Render every line in the rows below as a JSON list of strings, one string per line, leaving out blank lines.

============================================================

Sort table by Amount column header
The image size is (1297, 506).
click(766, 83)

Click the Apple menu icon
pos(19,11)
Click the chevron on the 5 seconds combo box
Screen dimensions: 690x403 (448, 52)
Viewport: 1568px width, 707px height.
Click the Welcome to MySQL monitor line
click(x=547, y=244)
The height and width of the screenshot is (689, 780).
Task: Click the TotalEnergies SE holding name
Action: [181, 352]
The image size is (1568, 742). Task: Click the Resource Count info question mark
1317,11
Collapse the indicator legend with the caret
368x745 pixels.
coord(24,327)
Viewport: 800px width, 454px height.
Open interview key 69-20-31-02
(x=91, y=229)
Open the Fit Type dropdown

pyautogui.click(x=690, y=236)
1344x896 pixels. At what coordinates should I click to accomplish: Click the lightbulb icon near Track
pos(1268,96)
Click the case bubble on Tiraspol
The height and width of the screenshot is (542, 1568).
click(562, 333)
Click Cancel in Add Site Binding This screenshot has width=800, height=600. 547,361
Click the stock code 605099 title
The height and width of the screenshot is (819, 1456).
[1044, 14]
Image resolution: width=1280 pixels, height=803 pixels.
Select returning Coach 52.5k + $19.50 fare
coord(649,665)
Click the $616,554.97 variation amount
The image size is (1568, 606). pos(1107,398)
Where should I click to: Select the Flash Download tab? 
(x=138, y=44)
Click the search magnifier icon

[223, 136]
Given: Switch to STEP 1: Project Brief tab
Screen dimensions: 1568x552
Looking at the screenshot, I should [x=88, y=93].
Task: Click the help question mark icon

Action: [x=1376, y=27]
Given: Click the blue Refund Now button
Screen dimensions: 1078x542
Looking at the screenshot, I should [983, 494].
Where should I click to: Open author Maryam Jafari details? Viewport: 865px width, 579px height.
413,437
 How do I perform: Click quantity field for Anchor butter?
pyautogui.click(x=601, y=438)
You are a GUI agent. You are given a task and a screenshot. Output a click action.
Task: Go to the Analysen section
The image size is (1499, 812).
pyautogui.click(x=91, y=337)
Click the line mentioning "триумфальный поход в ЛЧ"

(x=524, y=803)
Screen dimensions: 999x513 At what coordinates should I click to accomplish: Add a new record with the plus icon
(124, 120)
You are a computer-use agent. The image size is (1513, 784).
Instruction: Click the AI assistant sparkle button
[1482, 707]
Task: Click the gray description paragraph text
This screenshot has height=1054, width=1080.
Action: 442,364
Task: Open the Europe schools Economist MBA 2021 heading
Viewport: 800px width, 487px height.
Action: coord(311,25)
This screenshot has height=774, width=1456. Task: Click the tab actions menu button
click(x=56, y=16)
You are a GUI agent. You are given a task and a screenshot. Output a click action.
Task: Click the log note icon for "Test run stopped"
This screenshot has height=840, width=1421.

============================================================

RESULT OF THE TASK.
[
  "Sort table by Amount column header",
  "The image size is (1297, 506).",
  "click(766, 83)",
  "Click the Apple menu icon",
  "pos(19,11)",
  "Click the chevron on the 5 seconds combo box",
  "Screen dimensions: 690x403 (448, 52)",
  "Viewport: 1568px width, 707px height.",
  "Click the Welcome to MySQL monitor line",
  "click(x=547, y=244)",
  "The height and width of the screenshot is (689, 780).",
  "Task: Click the TotalEnergies SE holding name",
  "Action: [181, 352]",
  "The image size is (1568, 742). Task: Click the Resource Count info question mark",
  "1317,11",
  "Collapse the indicator legend with the caret",
  "368x745 pixels.",
  "coord(24,327)",
  "Viewport: 800px width, 454px height.",
  "Open interview key 69-20-31-02",
  "(x=91, y=229)",
  "Open the Fit Type dropdown",
  "pyautogui.click(x=690, y=236)",
  "1344x896 pixels. At what coordinates should I click to accomplish: Click the lightbulb icon near Track",
  "pos(1268,96)",
  "Click the case bubble on Tiraspol",
  "The height and width of the screenshot is (542, 1568).",
  "click(562, 333)",
  "Click Cancel in Add Site Binding This screenshot has width=800, height=600. 547,361",
  "Click the stock code 605099 title",
  "The height and width of the screenshot is (819, 1456).",
  "[1044, 14]",
  "Image resolution: width=1280 pixels, height=803 pixels.",
  "Select returning Coach 52.5k + $19.50 fare",
  "coord(649,665)",
  "Click the $616,554.97 variation amount",
  "The image size is (1568, 606). pos(1107,398)",
  "Where should I click to: Select the Flash Download tab? ",
  "(x=138, y=44)",
  "Click the search magnifier icon",
  "[223, 136]",
  "Given: Switch to STEP 1: Project Brief tab",
  "Screen dimensions: 1568x552",
  "Looking at the screenshot, I should [x=88, y=93].",
  "Task: Click the help question mark icon",
  "Action: [x=1376, y=27]",
  "Given: Click the blue Refund Now button",
  "Screen dimensions: 1078x542",
  "Looking at the screenshot, I should [983, 494].",
  "Where should I click to: Open author Maryam Jafari details? Viewport: 865px width, 579px height.",
  "413,437",
  " How do I perform: Click quantity field for Anchor butter?",
  "pyautogui.click(x=601, y=438)",
  "You are a GUI agent. You are given a task and a screenshot. Output a click action.",
  "Task: Go to the Analysen section",
  "The image size is (1499, 812).",
  "pyautogui.click(x=91, y=337)",
  "Click the line mentioning \"триумфальный поход в ЛЧ\"",
  "(x=524, y=803)",
  "Screen dimensions: 999x513 At what coordinates should I click to accomplish: Add a new record with the plus icon",
  "(124, 120)",
  "You are a computer-use agent. The image size is (1513, 784).",
  "Instruction: Click the AI assistant sparkle button",
  "[1482, 707]",
  "Task: Click the gray description paragraph text",
  "This screenshot has height=1054, width=1080.",
  "Action: 442,364",
  "Task: Open the Europe schools Economist MBA 2021 heading",
  "Viewport: 800px width, 487px height.",
  "Action: coord(311,25)",
  "This screenshot has height=774, width=1456. Task: Click the tab actions menu button",
  "click(x=56, y=16)",
  "You are a GUI agent. You are given a task and a screenshot. Output a click action.",
  "Task: Click the log note icon for \"Test run stopped\"",
  "This screenshot has height=840, width=1421."
]